Art. 1.723. É reconhecida como entidade familiar a união estável entre o homem e a mulher, configurada na convivência pública, contínua e duradoura e estabelecida com o objetivo de constituição de família;

Para ser admitido qualquer pedido de interpretação conforme a Constituição, o pressuposto exigido pela própria jurisprudência do STF é o de que a norma em debate admita mais de uma interpretação.  Foi o ponto de partida de seu voto, ao apontar que os autores das ações pediam a interpretação conforme a constituição

(…) para viabilizar o descarte de qualquer intelecção desfavorecedora da convivência estável de servidores homoafetivos, em comparação com a tutela juridicamente conferida à união igualmente estável de servidores heterossexuais. O que, em princípio, seria viável, pois entendo que os dispositivos em foco tanto se prestam para a perpetração da denunciada discriminação odiosa quanto para a pretendida equiparação de direitos subjetivos. E o fato é que tal plurissignificatividade ou polissemia desse ou daquele texto normativo é pressuposto do emprego dessa técnica especial de controle de constitucionalidade que atende pelo nome, justamente, de “interpretação conforme à Constituição”, quando uma das vertentes hermenêuticas se põe em rota de colisão com o Texto Magno Federal. (grifou-se).

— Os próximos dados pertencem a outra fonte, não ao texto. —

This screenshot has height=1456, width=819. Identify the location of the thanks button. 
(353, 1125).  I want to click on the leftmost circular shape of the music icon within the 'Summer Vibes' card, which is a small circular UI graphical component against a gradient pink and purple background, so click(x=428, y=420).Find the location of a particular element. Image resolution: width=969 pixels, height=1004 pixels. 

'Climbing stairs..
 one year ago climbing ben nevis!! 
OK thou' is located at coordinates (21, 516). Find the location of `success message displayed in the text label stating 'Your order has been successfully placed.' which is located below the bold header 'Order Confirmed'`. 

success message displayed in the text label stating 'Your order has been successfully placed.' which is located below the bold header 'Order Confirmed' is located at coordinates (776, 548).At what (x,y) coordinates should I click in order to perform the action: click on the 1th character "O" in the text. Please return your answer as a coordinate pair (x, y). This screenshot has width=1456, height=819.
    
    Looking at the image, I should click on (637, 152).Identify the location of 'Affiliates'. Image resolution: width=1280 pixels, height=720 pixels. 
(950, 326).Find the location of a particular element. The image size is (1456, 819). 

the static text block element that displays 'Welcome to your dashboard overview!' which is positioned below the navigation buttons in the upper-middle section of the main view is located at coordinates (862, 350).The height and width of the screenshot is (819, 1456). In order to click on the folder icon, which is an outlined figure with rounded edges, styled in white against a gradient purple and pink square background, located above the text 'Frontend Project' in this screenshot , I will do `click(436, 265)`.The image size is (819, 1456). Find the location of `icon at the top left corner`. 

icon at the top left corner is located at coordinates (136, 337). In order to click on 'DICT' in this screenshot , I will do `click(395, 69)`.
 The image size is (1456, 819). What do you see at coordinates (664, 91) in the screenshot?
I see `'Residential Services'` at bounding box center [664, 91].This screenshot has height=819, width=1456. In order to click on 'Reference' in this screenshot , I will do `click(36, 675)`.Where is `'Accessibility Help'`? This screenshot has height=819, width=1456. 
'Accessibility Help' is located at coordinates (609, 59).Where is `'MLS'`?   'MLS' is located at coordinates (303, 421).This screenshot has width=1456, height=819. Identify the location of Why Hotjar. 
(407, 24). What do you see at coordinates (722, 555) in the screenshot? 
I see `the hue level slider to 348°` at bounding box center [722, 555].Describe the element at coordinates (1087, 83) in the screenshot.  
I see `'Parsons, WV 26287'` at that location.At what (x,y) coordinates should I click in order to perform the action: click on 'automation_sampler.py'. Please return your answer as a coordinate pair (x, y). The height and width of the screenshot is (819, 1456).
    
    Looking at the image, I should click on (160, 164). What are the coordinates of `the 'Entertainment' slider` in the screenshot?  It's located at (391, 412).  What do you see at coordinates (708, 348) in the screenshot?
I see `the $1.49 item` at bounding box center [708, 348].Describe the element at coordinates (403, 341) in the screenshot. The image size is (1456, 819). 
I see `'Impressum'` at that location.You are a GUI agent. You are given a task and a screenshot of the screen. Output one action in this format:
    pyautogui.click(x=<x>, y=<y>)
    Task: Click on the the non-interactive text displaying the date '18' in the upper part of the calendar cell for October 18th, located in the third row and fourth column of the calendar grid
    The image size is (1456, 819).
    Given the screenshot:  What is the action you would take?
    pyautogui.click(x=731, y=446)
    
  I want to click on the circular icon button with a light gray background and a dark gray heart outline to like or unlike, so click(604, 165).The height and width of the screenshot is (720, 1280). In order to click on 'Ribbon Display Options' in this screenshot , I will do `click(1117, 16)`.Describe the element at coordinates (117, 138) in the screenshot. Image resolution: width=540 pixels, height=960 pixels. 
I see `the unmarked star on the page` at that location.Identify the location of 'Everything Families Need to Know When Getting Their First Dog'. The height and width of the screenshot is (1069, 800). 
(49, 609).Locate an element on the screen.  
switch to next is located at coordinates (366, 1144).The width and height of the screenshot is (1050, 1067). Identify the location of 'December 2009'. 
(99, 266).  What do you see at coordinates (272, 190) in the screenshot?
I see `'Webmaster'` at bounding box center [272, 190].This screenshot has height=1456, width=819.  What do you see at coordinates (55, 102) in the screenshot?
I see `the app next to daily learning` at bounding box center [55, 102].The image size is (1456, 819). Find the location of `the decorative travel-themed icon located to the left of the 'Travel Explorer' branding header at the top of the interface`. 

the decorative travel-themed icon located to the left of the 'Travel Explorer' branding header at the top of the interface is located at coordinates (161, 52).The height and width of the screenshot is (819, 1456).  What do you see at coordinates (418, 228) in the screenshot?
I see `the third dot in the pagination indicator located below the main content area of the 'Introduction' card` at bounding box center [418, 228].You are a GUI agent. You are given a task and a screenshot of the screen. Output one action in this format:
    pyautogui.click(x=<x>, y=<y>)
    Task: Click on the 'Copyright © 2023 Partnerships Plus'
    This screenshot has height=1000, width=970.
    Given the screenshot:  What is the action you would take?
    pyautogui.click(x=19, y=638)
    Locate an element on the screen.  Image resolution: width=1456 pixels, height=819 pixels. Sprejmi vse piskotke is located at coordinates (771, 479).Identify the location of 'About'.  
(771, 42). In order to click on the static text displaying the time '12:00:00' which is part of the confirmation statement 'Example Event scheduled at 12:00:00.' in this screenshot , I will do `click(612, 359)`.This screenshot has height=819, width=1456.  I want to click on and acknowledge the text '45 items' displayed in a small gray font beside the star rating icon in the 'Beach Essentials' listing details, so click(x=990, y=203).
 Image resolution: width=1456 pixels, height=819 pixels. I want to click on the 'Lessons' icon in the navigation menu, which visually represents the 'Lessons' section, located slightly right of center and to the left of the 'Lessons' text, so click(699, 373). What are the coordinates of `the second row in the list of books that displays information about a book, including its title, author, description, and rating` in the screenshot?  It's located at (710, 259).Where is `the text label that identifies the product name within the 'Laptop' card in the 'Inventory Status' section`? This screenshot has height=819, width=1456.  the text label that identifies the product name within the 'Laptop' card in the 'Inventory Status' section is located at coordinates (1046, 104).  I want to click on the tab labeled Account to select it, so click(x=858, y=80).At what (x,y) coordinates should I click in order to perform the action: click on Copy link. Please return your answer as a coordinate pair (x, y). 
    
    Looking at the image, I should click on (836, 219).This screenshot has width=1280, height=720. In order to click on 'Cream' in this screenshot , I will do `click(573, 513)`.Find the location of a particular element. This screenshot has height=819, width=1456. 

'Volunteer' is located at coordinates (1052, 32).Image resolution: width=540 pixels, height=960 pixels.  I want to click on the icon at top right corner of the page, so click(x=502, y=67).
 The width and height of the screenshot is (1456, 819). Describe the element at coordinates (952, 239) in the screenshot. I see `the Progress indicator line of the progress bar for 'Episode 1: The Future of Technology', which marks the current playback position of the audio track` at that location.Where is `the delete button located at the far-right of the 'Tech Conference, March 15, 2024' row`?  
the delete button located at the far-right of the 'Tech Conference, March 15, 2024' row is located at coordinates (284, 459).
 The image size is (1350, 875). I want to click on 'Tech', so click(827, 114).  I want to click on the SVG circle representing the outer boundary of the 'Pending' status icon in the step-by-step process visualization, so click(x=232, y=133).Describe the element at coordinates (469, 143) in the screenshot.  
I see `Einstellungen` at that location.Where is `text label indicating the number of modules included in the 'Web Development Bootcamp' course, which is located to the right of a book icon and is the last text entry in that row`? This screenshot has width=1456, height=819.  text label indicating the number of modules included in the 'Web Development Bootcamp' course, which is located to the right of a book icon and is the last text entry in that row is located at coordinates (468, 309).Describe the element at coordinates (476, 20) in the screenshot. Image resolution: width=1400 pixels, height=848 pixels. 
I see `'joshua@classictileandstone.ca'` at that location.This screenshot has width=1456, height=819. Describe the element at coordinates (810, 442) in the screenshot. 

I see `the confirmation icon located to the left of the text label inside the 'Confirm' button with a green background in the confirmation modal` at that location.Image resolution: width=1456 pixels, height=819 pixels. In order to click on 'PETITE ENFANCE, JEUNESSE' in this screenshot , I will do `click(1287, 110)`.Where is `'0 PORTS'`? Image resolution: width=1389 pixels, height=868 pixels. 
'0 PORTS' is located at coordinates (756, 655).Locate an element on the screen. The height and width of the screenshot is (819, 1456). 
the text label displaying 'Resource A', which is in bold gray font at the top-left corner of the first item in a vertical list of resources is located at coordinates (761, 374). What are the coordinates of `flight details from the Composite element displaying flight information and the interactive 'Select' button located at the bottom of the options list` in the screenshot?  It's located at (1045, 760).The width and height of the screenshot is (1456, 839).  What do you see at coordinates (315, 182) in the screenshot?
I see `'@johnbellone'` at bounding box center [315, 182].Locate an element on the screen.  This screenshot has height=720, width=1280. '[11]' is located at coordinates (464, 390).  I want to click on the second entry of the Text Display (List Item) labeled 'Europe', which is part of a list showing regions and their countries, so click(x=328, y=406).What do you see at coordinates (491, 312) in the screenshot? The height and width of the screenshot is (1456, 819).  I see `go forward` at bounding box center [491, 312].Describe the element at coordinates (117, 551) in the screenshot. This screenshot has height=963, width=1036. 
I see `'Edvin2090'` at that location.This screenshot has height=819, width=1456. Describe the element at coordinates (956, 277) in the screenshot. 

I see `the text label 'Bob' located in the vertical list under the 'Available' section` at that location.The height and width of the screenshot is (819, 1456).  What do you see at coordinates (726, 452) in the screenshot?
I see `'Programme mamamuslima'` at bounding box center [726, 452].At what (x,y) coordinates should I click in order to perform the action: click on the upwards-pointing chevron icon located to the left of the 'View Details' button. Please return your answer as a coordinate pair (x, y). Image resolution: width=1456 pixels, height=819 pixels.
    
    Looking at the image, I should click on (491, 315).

O Relator apontou ainda em seu voto que essa variedade interpretativa se constata em controversas decisões judiciais e administrativas proferidas em todo o país, contrapondo, de um lado, interpretações que não reconhecem à união de pessoas do mesmo sexo os mesmos direitos reconhecidos por lei à união de pessoas de sexos diferentes, e, de outro lado, interpretações que reconhecem tal igualdade de tratamento jurídico dos direitos decorrentes dessas uniões:

É que ninguém ignora o dissenso que se abre em todo tempo e lugar sobre a liberdade da inclinação sexual das pessoas, por modo quase sempre temerário (o dissenso) para a estabilidade da vida coletiva. Dissenso a que não escapam magistrados singulares e membros de Tribunais Judiciários, com o sério risco da indevida mescla entre a dimensão exacerbadamente subjetiva de uns e de outros e a dimensão objetiva do Direito que lhes cabe aplicar (grifado no original).

Passando à análise do mérito propriamente dito, o Ministro Carlos Ayres Britto sustentou que é a própria Constituição que fornece as respostas decisivas para o tratamento jurídico que deve ser conferido às uniões homoafetivas que se caracterizem pela durabilidade, não-clandestinidade e continuidade, além do propósito de formação de uma família.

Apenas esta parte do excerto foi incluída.